I pause. “When are you coming again to the house?”
“Next week.”
I hurry away. My skin burns; my ears are roaring. When I reach the end of the alley I look back. With all my heart I will him to be there.
The alley is empty. Washing is strung between the houses. The bedsheets billow in the wind, as if trying to attract people’s attention.
Look what’s happening! Stop it before
it’s too late.
10
Jan
What a loss it was for art that such a master hand Did not use its native strength to better purpose. Who surpassed him in the matter of paintings? But oh! The greater the talent, the more numerous the aberrations When it attaches itself to no principles, no rules, But imagines it knows everything of itself.
—ANDRIES PELS ON REMBRANDT, 1681
Back in his studio Jan sits down heavily on a chair. He gazes at a chicken bone, lying on the floor among a scattering of walnut shells. He cannot remember when he dropped them; the bone, with its tattered flesh, is gray with dust.
Jan sits there, thinking about love. He has had many women—foolish virgins, foolish wives. For a man who devotes his life to beauty he hasn’t been fussy.
There’s no such
thing as an ugly woman, just not enough brandy
. Of course he has loved them, after his fashion. He is a passionate man. He has whispered hot words into their ears and been sensually grateful to their bodies for responding to his. But afterward he wishes they would go home. If they stay there, sleeping, he inches his way out of bed, pulls on his breeches and gets back to work.
It is his habit to paint at night while the city sleeps. In the silence his paintings—involuntary insomniacs—confide in his brush as it brings them to life. To see what he is doing, however, he has to light many expensive candles, and this sometimes wakes up the occupant of his bed. Just knowing that a woman is watching him, of course, breaks his concentration. Sometimes they whisper to him,
come
back here
. Sometimes they chastise themselves for their lapse into sin. Sometimes, worst of all, they urge him to make an honest woman of them. If only women were not so irresistible. How much simpler to suck out the flesh from an oyster and drop the shell on the floor.
Sometimes he works right through the night and falls asleep at dawn. In the morning light his painting surprises him as if it is caught unawares.

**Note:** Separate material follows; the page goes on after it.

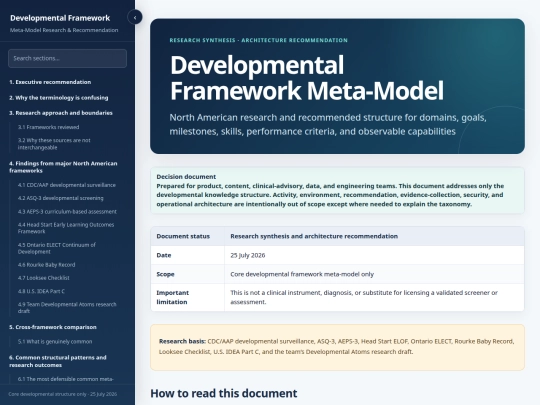The image size is (540, 405).
Task: Open 4.5 Ontario ELECT Continuum of Development
Action: coord(57,248)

How exposed it looks, with its crude colors. He has to do some repainting. If a woman stayed the night she will have left by now, in a fluster of remorse. Only his true mistress remains—badly daubed, surprised, but surrendering herself again to his brush.
Jan gets up. For once he has no appetite for work. He paces up and down and leans his head against the chimneypiece. Did Sophia Sandvoort mean it when she pushed him away? Were her protestations sincere? Maybe he has made a terrible mistake. He could not stop himself; he had to see her. It is out of his control.

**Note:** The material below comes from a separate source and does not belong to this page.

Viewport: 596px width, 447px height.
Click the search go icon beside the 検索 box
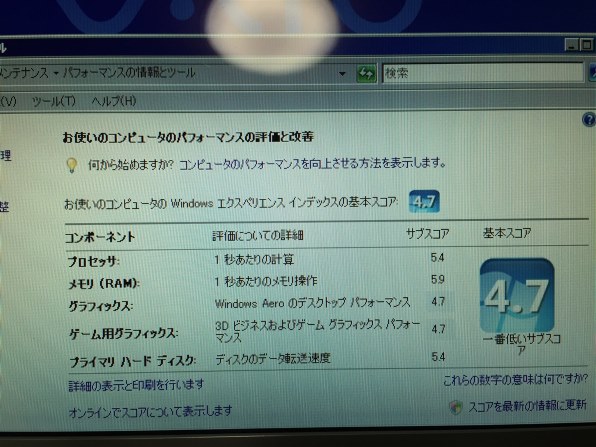tap(593, 72)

The first visit it was simply lust. Sophia was a challenge but not an insurmountable one. A young woman married to a pompous old man—they were usually conquered in the end. They are a traded commodity, like a bale of flax, and though they are dutiful they don’t truly love their husbands; how could they? A painter seems a romantic proposition, and though they fear damnation they finally surrender themselves, as long as the rules are observed.

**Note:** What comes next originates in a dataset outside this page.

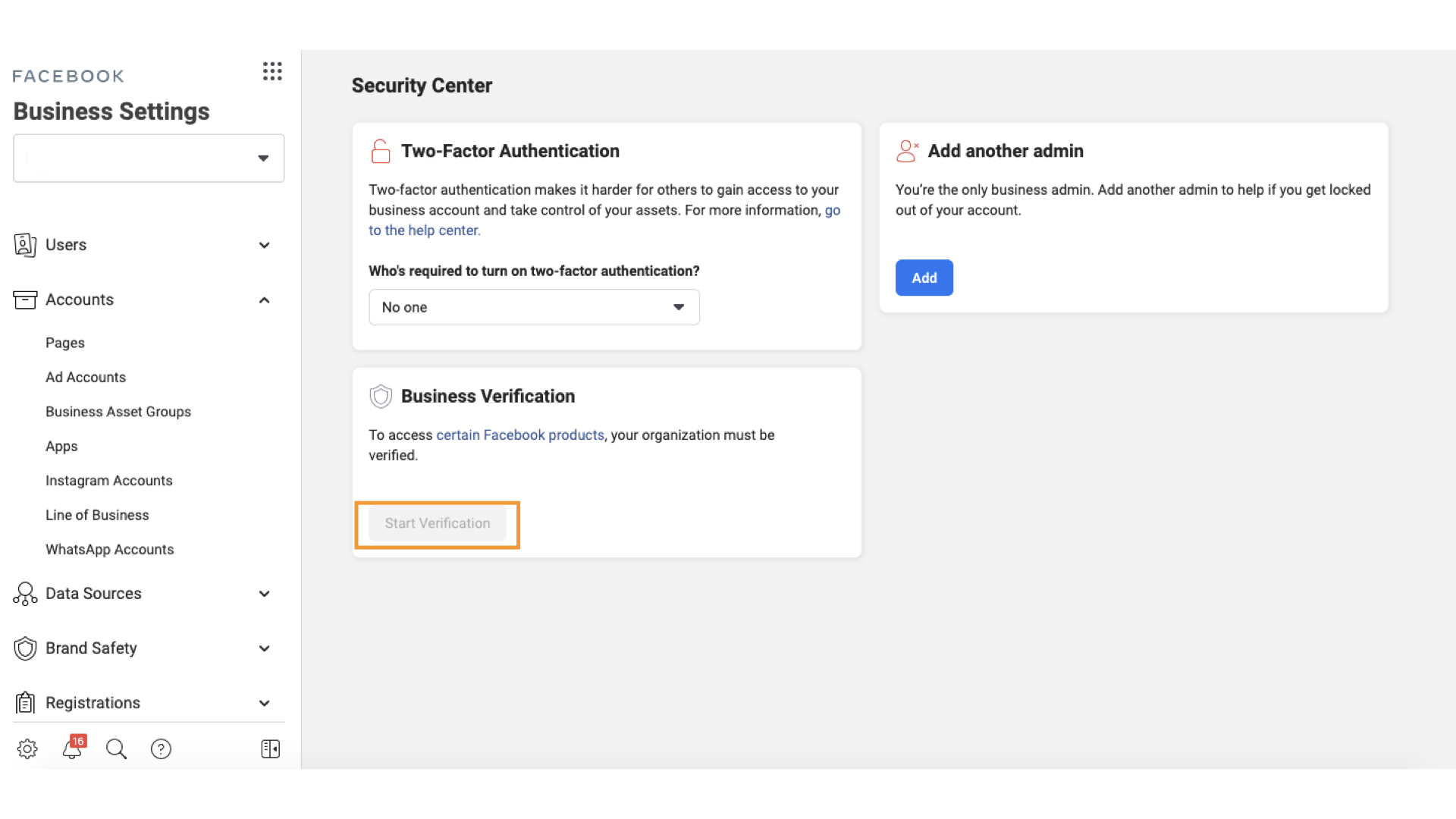1456x819 pixels.
Task: Click the Brand Safety shield icon
Action: click(25, 648)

Yesterday, however, during the second sitting, something happened. The old man was droning on . . .
tulip bulbs
. . .
de
Heem
. . . How ponderously Jan’s countrymen hold forth. She sat there, as modest as the Madonna in her blue dress. Suddenly they had looked at each other with such complicity. Her face spoke to him—merriment, exasperation. And something darker, something that pierced his heart.